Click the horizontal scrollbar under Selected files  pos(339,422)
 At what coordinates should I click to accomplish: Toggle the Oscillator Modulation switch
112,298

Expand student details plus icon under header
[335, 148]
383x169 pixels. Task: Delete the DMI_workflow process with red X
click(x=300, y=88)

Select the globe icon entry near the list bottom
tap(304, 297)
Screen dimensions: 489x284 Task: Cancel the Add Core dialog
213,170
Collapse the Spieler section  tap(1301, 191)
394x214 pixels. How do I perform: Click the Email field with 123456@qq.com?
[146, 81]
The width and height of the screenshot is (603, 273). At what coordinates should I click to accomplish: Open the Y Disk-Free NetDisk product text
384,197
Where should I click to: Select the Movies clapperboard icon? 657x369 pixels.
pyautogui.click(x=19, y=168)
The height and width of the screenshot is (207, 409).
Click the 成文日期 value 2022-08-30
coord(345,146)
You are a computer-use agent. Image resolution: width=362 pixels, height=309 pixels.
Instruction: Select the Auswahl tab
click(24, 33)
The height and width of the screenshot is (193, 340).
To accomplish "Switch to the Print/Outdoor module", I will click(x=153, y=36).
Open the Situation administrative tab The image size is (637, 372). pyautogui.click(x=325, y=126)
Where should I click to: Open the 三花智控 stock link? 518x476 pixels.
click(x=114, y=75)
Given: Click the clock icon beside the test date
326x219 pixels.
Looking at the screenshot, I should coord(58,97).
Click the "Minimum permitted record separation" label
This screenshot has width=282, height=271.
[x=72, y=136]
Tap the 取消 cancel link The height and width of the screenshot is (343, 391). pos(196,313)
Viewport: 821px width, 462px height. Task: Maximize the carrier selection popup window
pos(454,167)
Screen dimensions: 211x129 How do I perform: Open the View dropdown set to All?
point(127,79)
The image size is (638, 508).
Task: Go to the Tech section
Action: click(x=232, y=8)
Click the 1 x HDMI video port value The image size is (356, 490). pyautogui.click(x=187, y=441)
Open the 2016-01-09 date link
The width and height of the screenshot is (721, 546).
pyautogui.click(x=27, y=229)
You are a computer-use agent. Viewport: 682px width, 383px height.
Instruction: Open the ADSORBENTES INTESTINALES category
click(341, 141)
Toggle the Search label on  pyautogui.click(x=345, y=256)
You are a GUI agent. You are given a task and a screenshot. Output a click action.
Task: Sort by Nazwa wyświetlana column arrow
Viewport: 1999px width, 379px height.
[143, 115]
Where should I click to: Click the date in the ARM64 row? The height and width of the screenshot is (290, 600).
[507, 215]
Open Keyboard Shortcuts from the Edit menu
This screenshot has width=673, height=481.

Assigned task: Every line above should be reproduced precisely.

Problem solution:
Click the horizontal scrollbar under Selected files  pos(339,422)
 At what coordinates should I click to accomplish: Toggle the Oscillator Modulation switch
112,298

Expand student details plus icon under header
[335, 148]
383x169 pixels. Task: Delete the DMI_workflow process with red X
click(x=300, y=88)

Select the globe icon entry near the list bottom
tap(304, 297)
Screen dimensions: 489x284 Task: Cancel the Add Core dialog
213,170
Collapse the Spieler section  tap(1301, 191)
394x214 pixels. How do I perform: Click the Email field with 123456@qq.com?
[146, 81]
The width and height of the screenshot is (603, 273). At what coordinates should I click to accomplish: Open the Y Disk-Free NetDisk product text
384,197
Where should I click to: Select the Movies clapperboard icon? 657x369 pixels.
pyautogui.click(x=19, y=168)
The height and width of the screenshot is (207, 409).
Click the 成文日期 value 2022-08-30
coord(345,146)
You are a computer-use agent. Image resolution: width=362 pixels, height=309 pixels.
Instruction: Select the Auswahl tab
click(24, 33)
The height and width of the screenshot is (193, 340).
To accomplish "Switch to the Print/Outdoor module", I will click(x=153, y=36).
Open the Situation administrative tab The image size is (637, 372). pyautogui.click(x=325, y=126)
Where should I click to: Open the 三花智控 stock link? 518x476 pixels.
click(x=114, y=75)
Given: Click the clock icon beside the test date
326x219 pixels.
Looking at the screenshot, I should coord(58,97).
Click the "Minimum permitted record separation" label
This screenshot has width=282, height=271.
[x=72, y=136]
Tap the 取消 cancel link The height and width of the screenshot is (343, 391). pos(196,313)
Viewport: 821px width, 462px height. Task: Maximize the carrier selection popup window
pos(454,167)
Screen dimensions: 211x129 How do I perform: Open the View dropdown set to All?
point(127,79)
The image size is (638, 508).
Task: Go to the Tech section
Action: click(x=232, y=8)
Click the 1 x HDMI video port value The image size is (356, 490). pyautogui.click(x=187, y=441)
Open the 2016-01-09 date link
The width and height of the screenshot is (721, 546).
pyautogui.click(x=27, y=229)
You are a computer-use agent. Viewport: 682px width, 383px height.
Instruction: Open the ADSORBENTES INTESTINALES category
click(341, 141)
Toggle the Search label on  pyautogui.click(x=345, y=256)
You are a GUI agent. You are given a task and a screenshot. Output a click action.
Task: Sort by Nazwa wyświetlana column arrow
Viewport: 1999px width, 379px height.
[143, 115]
Where should I click to: Click the date in the ARM64 row? The height and width of the screenshot is (290, 600).
[507, 215]
Open Keyboard Shortcuts from the Edit menu
This screenshot has width=673, height=481.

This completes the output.